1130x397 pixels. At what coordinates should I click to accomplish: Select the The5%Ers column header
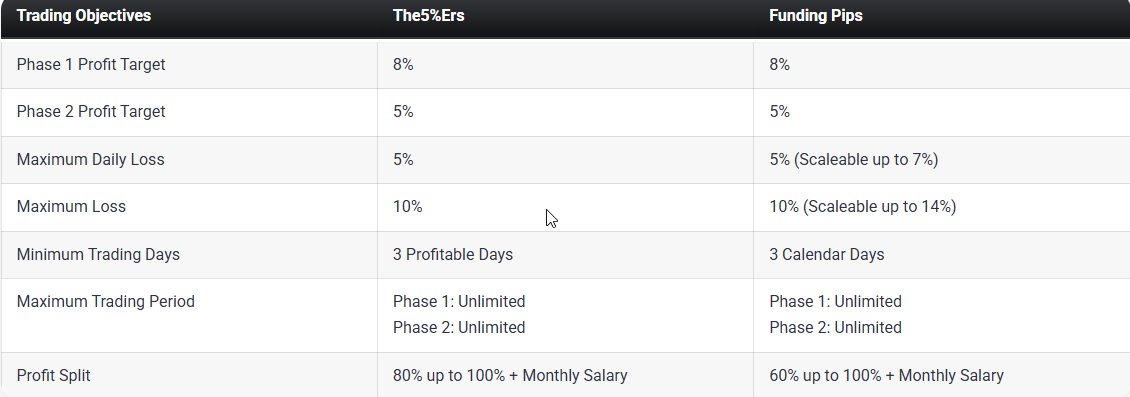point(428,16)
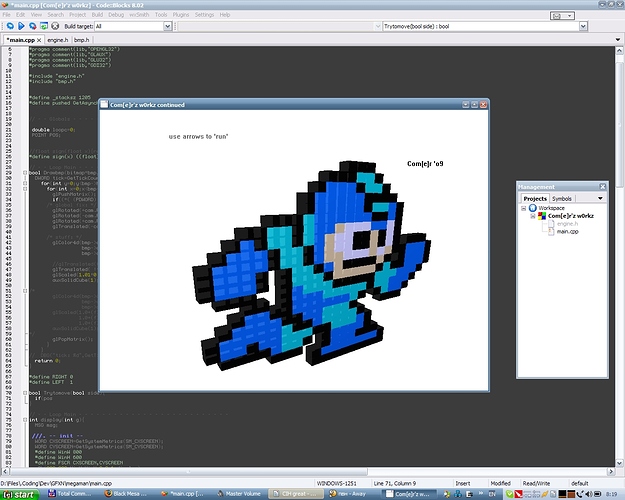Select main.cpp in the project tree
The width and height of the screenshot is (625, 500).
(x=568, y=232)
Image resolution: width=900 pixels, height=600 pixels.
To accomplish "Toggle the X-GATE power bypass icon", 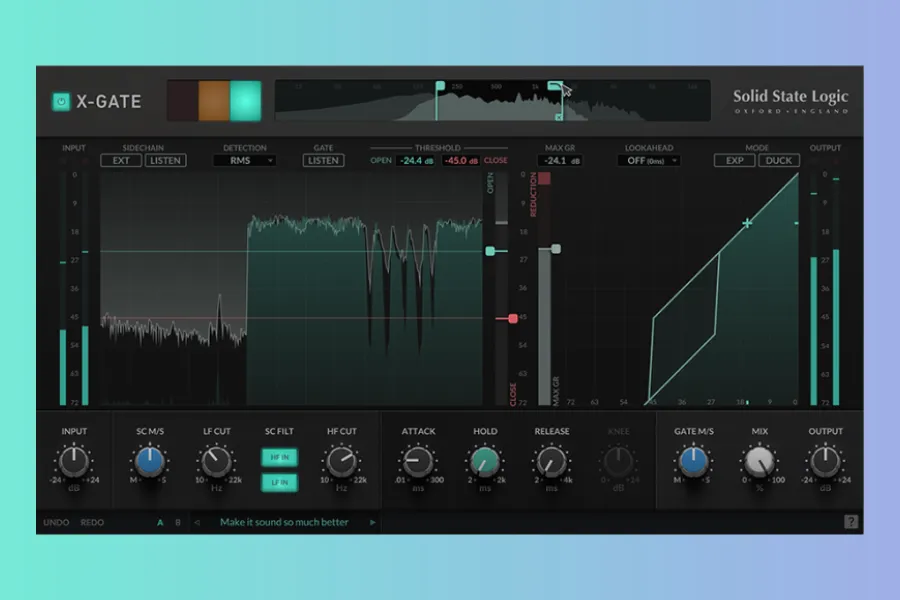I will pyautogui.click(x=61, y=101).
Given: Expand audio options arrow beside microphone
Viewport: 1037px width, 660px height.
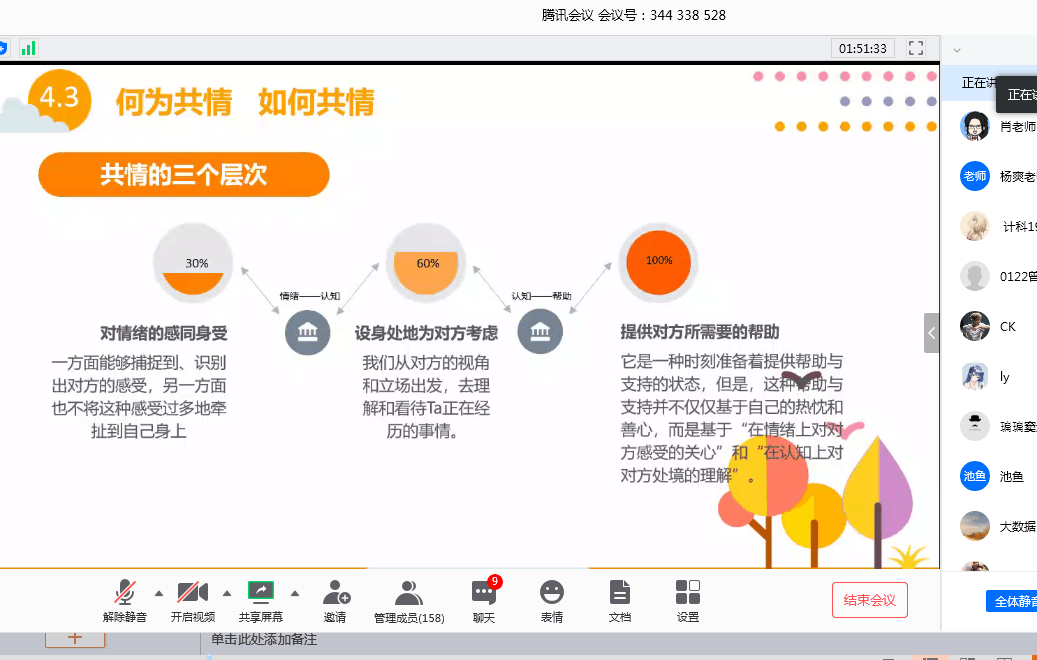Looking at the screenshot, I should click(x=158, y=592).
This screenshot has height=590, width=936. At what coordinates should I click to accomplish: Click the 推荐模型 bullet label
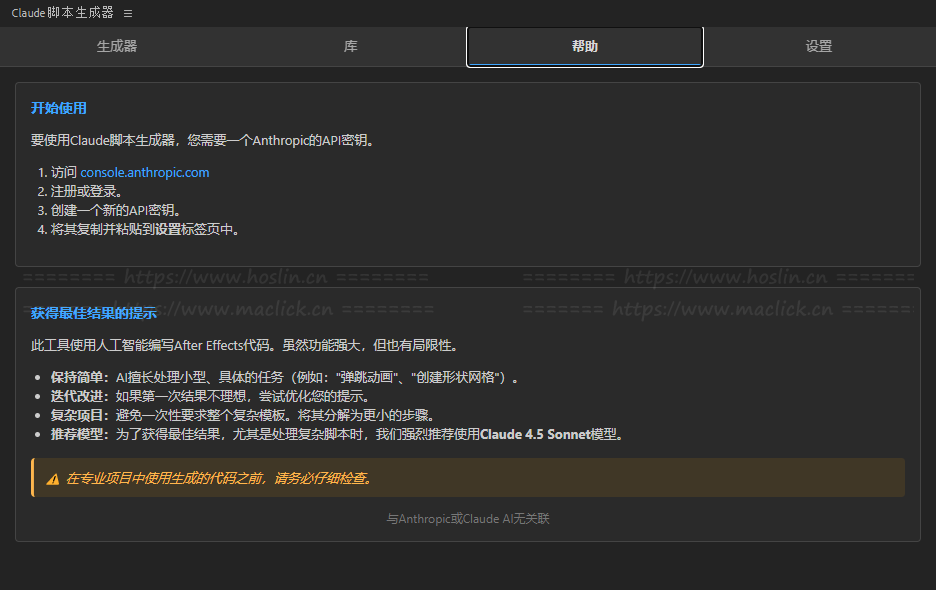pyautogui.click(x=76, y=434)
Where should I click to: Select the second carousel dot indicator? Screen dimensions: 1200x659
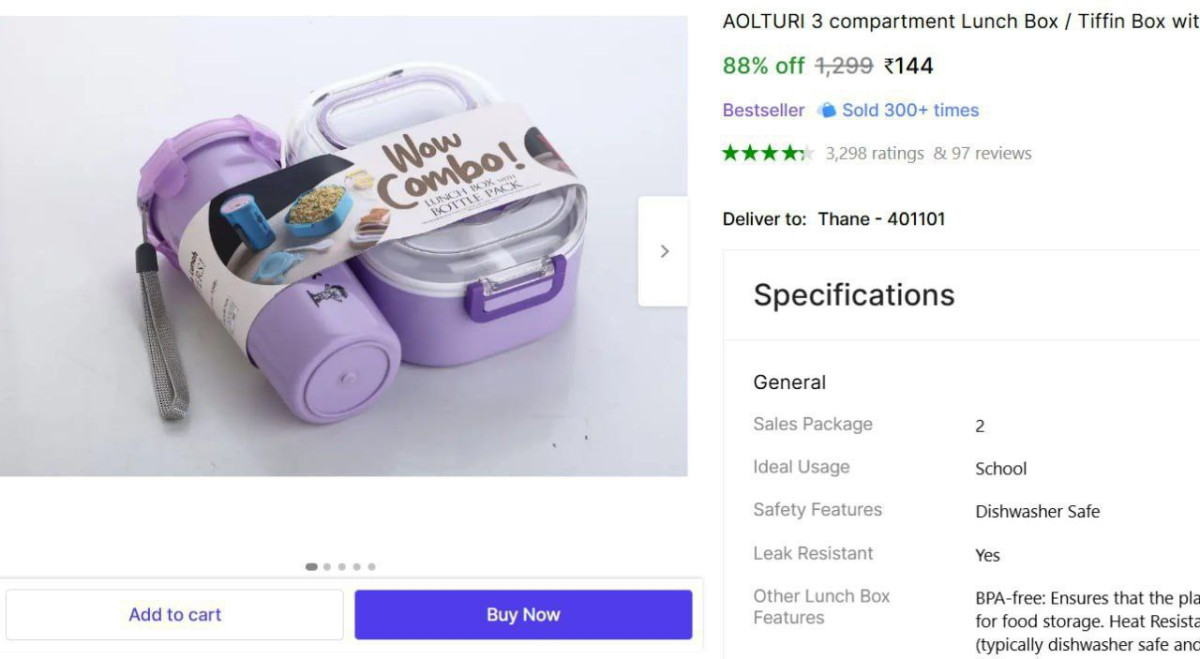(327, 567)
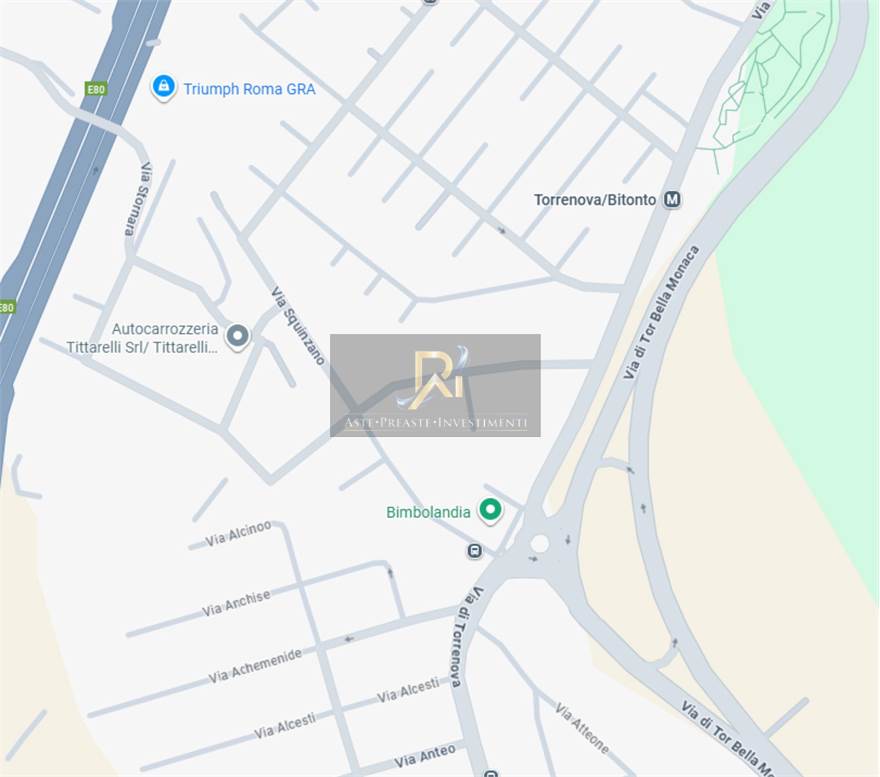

...

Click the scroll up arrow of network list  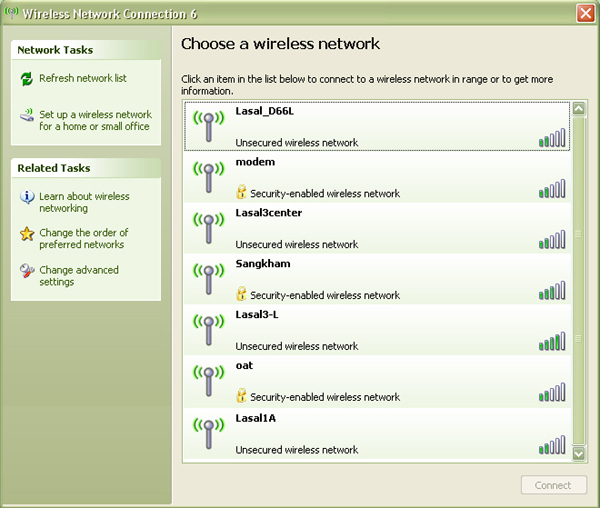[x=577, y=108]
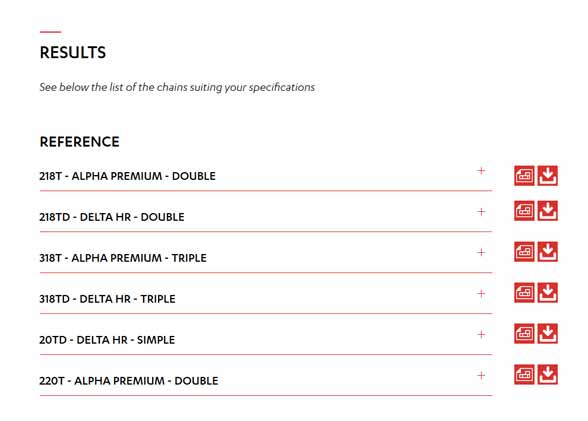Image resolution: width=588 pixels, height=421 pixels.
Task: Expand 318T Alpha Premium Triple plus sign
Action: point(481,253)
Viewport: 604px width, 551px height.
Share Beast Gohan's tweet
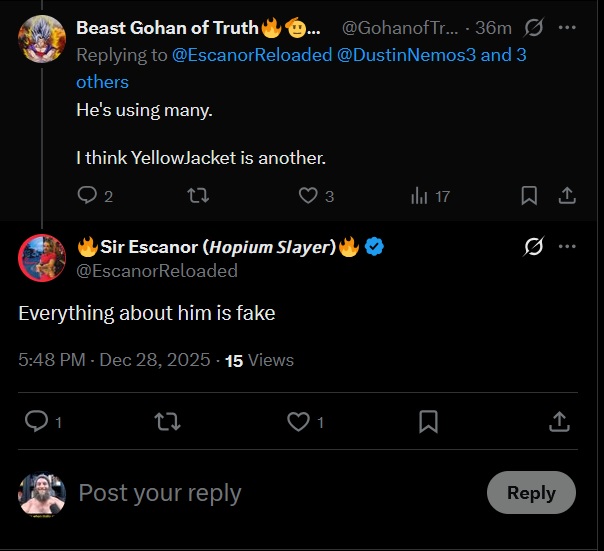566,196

==

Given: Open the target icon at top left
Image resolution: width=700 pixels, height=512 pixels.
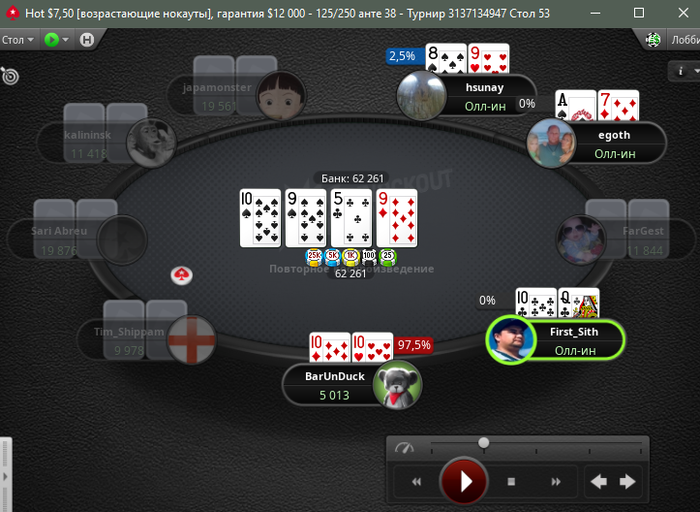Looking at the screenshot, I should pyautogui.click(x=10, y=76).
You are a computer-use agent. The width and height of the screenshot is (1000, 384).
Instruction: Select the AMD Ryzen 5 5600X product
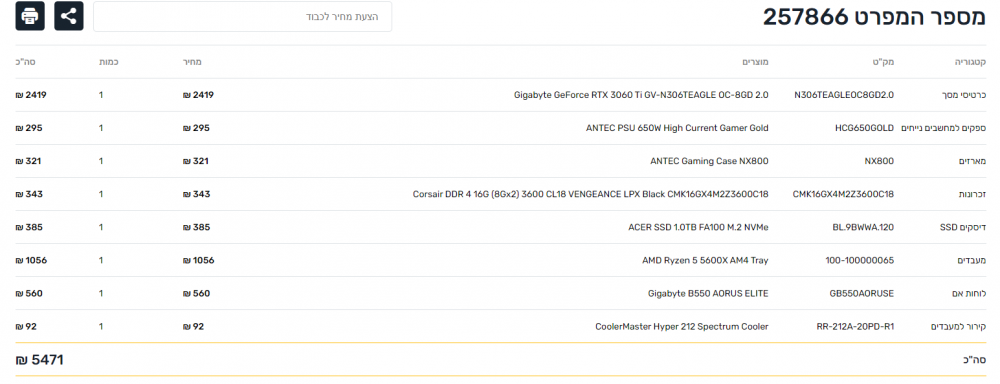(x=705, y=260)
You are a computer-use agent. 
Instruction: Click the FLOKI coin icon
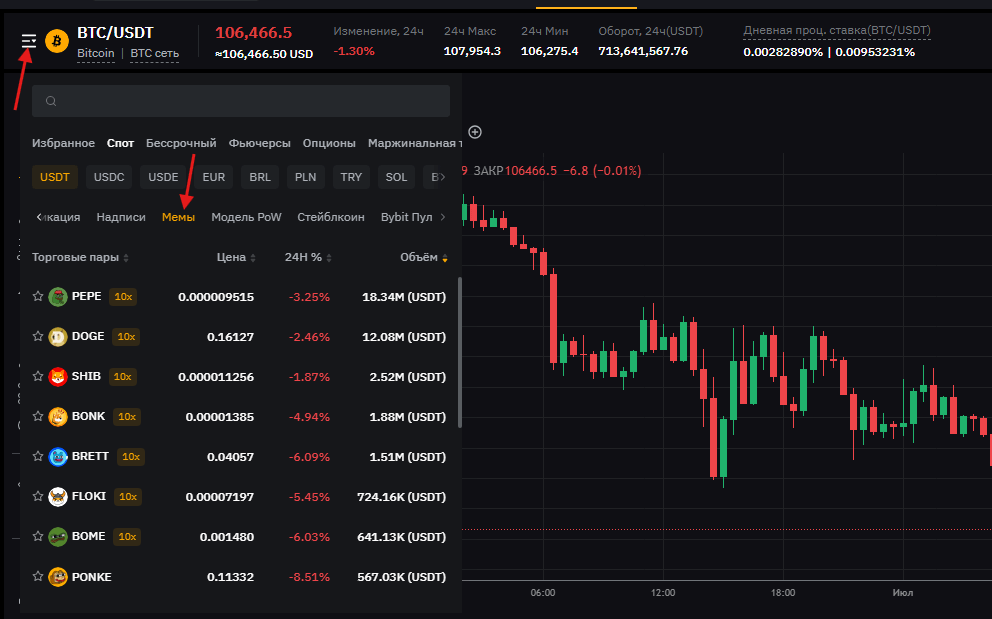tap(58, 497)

● EXERCISE REQUIREMENTS: Could you show every line of the listing that holds the string "Given"?

● SOLUTION:
Given: Expand audio options arrow beside microphone
Given: Open the target icon at top left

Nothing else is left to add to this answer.